Today is our 2,701st day in Iraq and our 3,217th day in Afghanistan.

We'll start this morning as we always do, with the latest casualty figures from our ongoing wars, courtesy of antiwar.com:

American Deaths
Since war began (3/19/03): 4414
Since "Mission Accomplished" (5/1/03): 4275
Since Capture of Saddam (12/13/03): 3953
Since Handover (6/29/04): 3555
Since Obama Inauguration (1/20/09): 186

Other Coalition Troops - Iraq: 318
US Military Deaths - Afghanistan: 1,220
Other Military Deaths - Afghanistan: 770
Contractor Employee Deaths - Iraq: 1,457
Journalists - Iraq: 338
Academics Killed - Iraq: 437

We find this morning's cost of war passing through:

$ 1, 063, 350, 400, 000 .00



Perhaps you've been following the fire stories out of Russia with interest. Moscow has been shrouded in smoke for days....the wheat crop is failing due to the ongoing drought, and most dangerous of all, the forested areas around the Chernobyl nuclear accident site are under threat of burning, which may or may not release more radiation into the atmosphere.



It's a far different fire threat than the one faced by our soldiers in Afghanistan and Iraq. What do you suppose happens to all the waste and trash generated by the American military in a war zone? Most of it is burned, in the open, in vast 'burn pits'.

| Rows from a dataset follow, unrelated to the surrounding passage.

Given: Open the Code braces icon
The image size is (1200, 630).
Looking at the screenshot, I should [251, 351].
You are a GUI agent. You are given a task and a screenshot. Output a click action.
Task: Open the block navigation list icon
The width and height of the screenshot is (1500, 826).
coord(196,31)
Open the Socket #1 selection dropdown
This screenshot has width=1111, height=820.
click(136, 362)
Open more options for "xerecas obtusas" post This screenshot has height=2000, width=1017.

But what do you think happens to the troops working the trash fires? Like everything else about these wars, soldier safety seems to be an afterthought.

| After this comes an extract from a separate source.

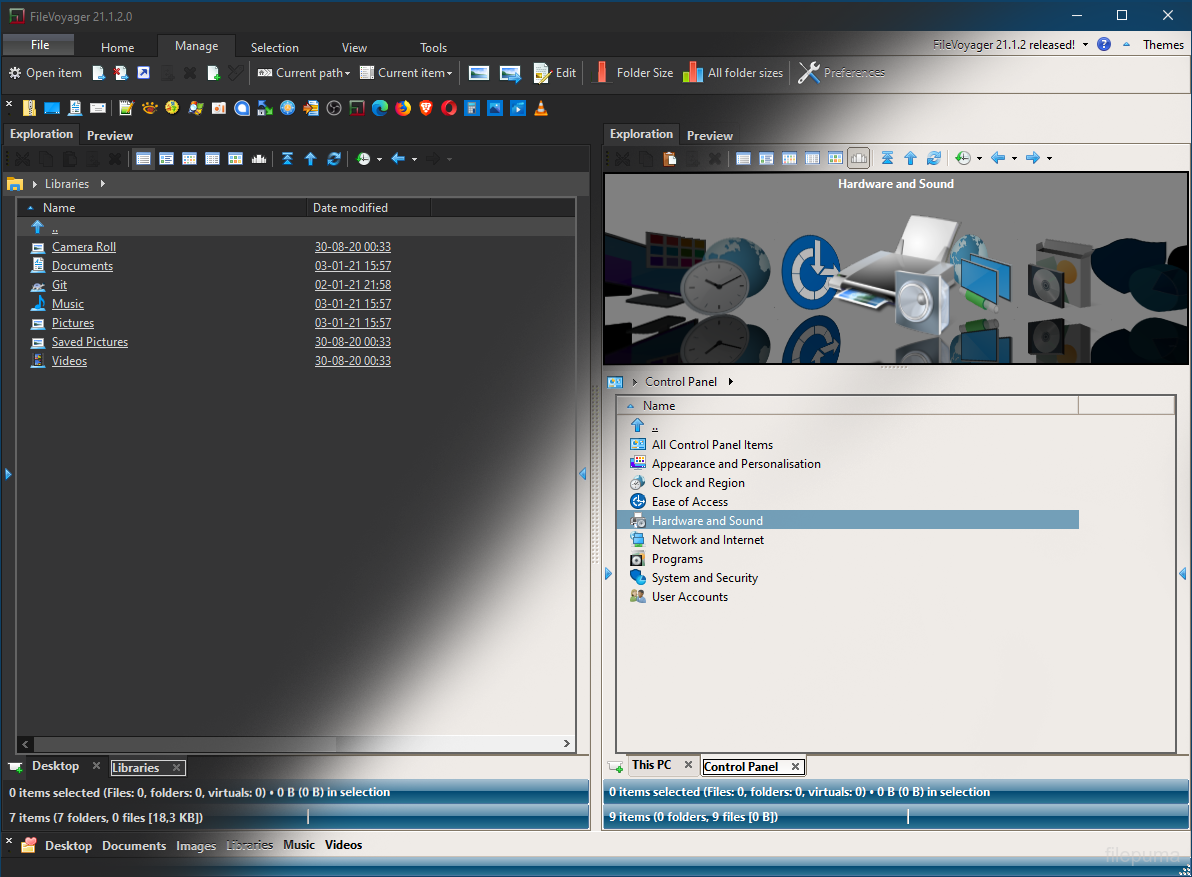Launch Microsoft Edge from the app bar
1192x877 pixels.
(x=380, y=108)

Hundreds of military service members and contractor employees have fallen ill with cancer or severe breathing problems after serving in Iraq and Afghanistan, and they say they were poisoned by thick, black smoke produced by the burning of tons of trash generated on U.S. bases.

In a lawsuit in federal court in Maryland, 241 people from 42 states are suing Houston-based contractor Kellogg Brown & Root, which has operated more than two dozen so-called burn pits in the two countries. The burn pits were used to dispose of plastic water bottles, Styrofoam food containers, mangled bits of metal, paint, solvent, medical waste, even dead animals. The garbage was tossed in, doused with fuel and set on fire.

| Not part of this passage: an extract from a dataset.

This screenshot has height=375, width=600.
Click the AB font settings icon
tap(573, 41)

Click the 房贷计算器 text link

The military personnel and civilian workers say they inhaled a toxic haze from the pits that caused severe illnesses. Six with leukemia have died, and five are being treated for the disease, a cancer of the blood and bone marrow. At night, more than a dozen rely on machines to help them breathe or to monitor their breathing; others use inhalers.

"You'd cough up black stuff, and you couldn't seem to catch your breath. And your eyes were burning," said Anthony Roles, 33, a father and Air Force retiree from Little Rock, who was told that he had a blood disorder shortly after returning from Iraq in 2004. "I can still smell it to this very day."

Roles said there was a nickname for the symptoms: "Iraqi crud."



But that's OK...why do we need to provide any medical support for our troops, anyway? Jesus can cure them. This story is just beyond what I can write here. Our friendly chaplain needs to go out on patrol in a regular old Humvee without body armor. Jesus can protect him, too.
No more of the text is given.